Data listing Block Start

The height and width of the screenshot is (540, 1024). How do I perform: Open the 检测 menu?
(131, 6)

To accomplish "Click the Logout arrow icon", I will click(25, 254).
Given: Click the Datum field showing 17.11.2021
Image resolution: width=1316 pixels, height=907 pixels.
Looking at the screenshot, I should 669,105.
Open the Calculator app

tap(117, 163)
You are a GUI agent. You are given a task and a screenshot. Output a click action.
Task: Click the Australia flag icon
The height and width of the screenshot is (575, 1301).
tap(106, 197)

Data listing Block End
Data listing Block Start

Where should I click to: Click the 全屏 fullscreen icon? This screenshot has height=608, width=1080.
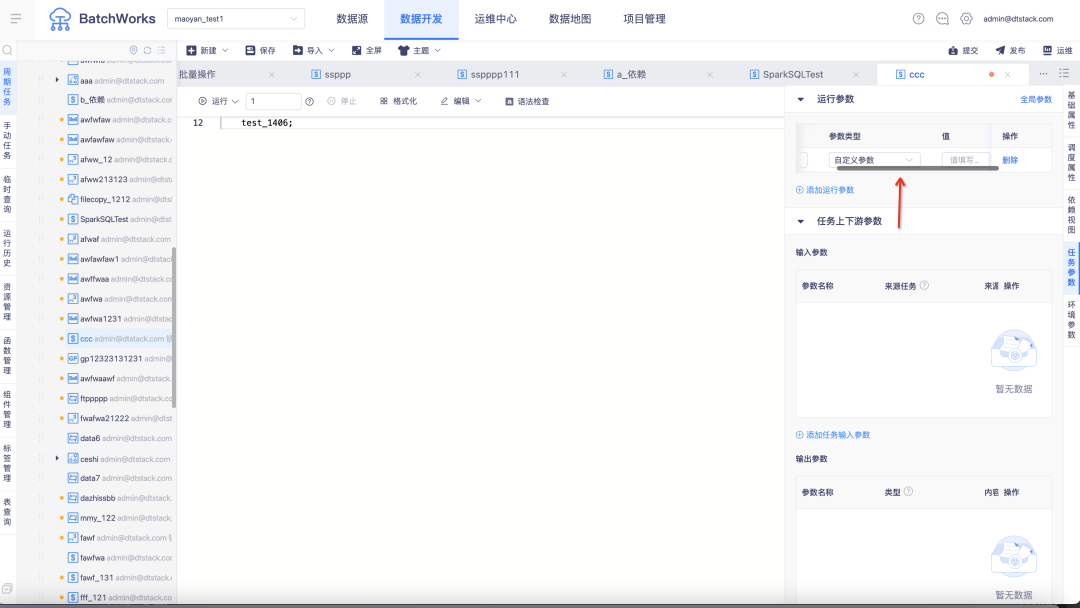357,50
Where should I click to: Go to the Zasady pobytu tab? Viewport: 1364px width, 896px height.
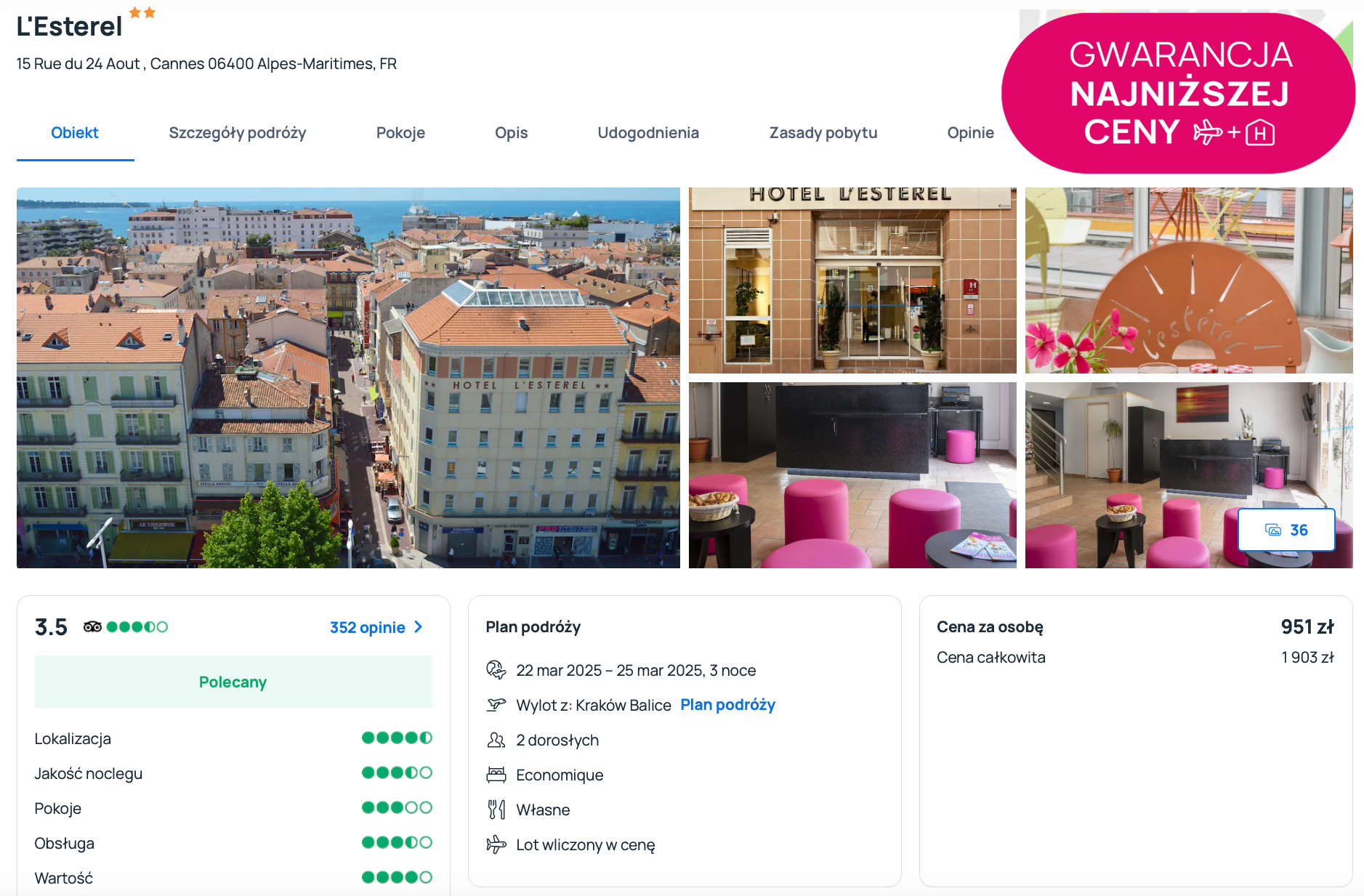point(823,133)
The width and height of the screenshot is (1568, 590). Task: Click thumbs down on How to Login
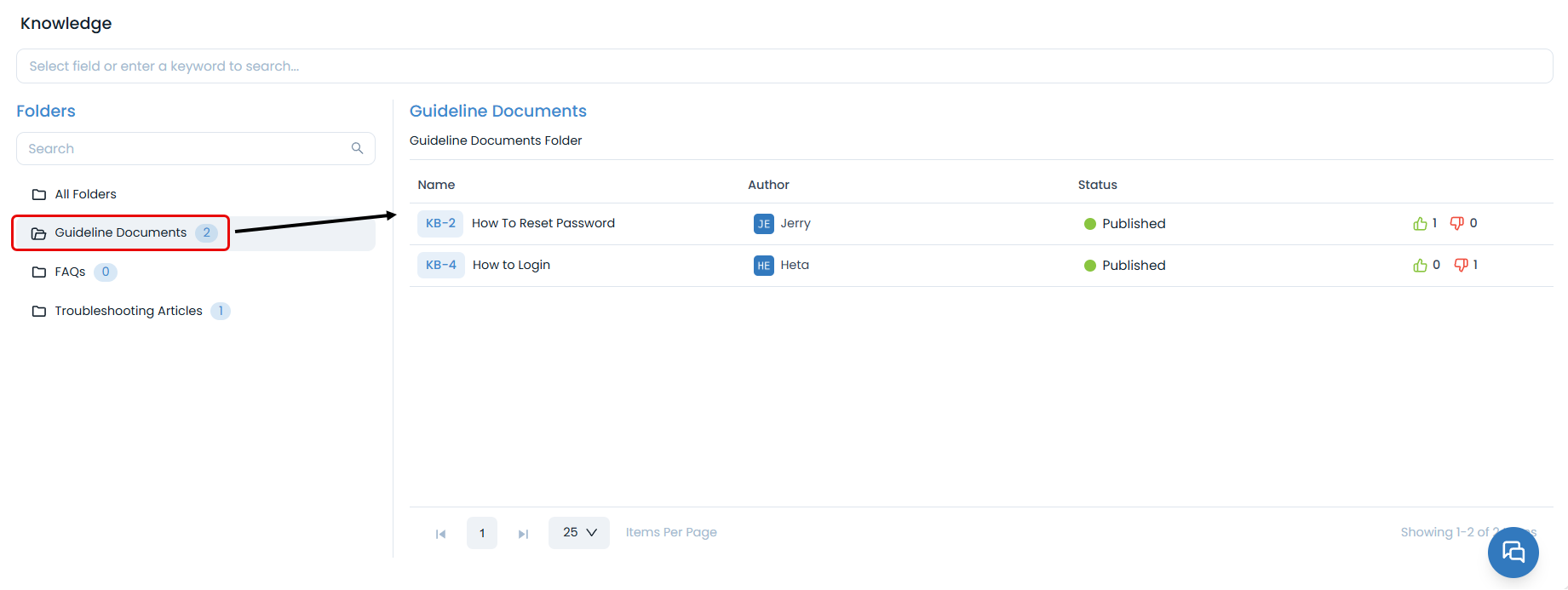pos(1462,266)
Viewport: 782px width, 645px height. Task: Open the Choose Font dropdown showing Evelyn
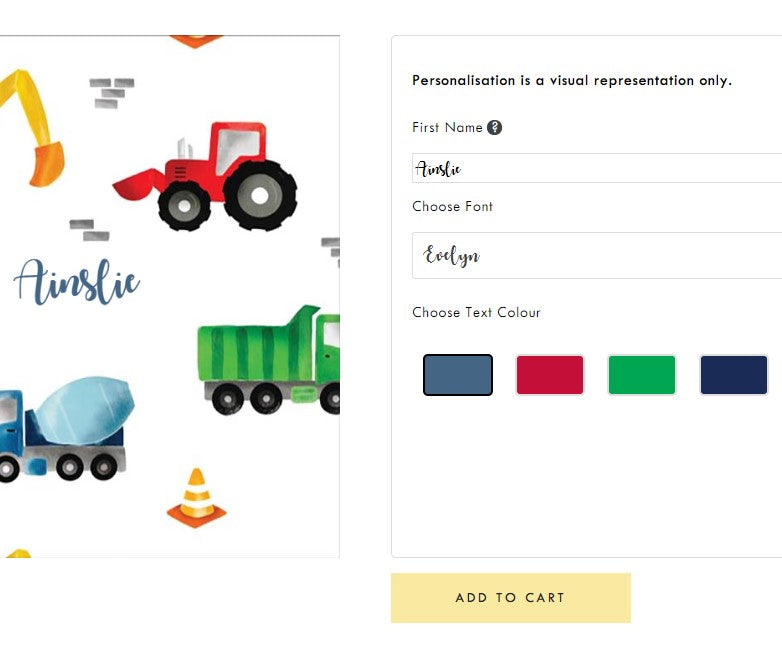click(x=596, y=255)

Data listing Block End
Data listing Block Start

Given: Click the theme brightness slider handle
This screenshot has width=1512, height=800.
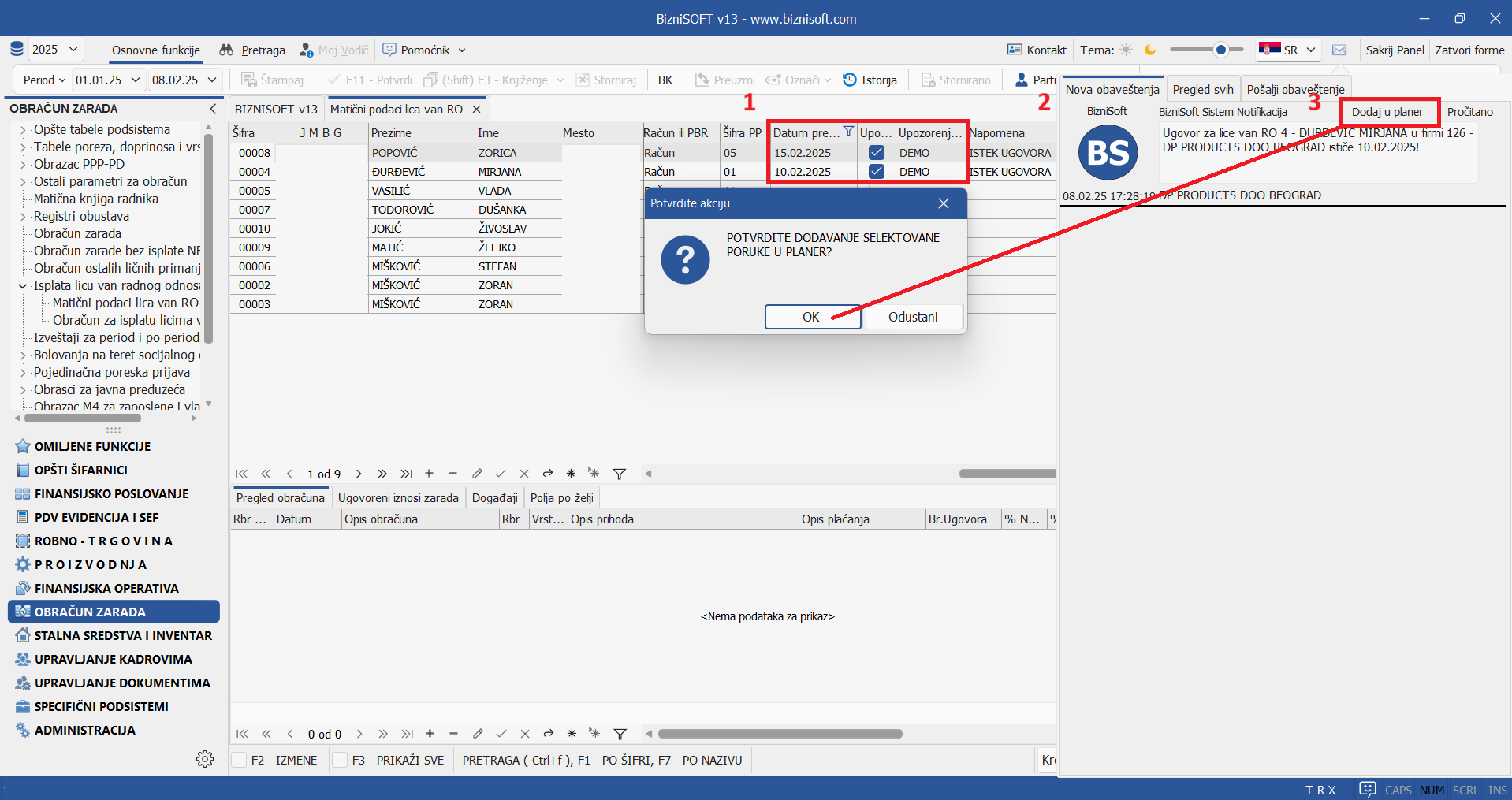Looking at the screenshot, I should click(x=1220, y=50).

Data listing Block End

=== Work to be completed ===
Please reproduce, exactly as they appear above, the lines from the line containing "The height and width of the screenshot is (540, 1024)." up to and including the line containing "Task: Click the Australia flag icon".

=== Solution for this exercise ===
The height and width of the screenshot is (540, 1024). How do I perform: Open the 检测 menu?
(131, 6)

To accomplish "Click the Logout arrow icon", I will click(25, 254).
Given: Click the Datum field showing 17.11.2021
Image resolution: width=1316 pixels, height=907 pixels.
Looking at the screenshot, I should 669,105.
Open the Calculator app

tap(117, 163)
You are a GUI agent. You are given a task and a screenshot. Output a click action.
Task: Click the Australia flag icon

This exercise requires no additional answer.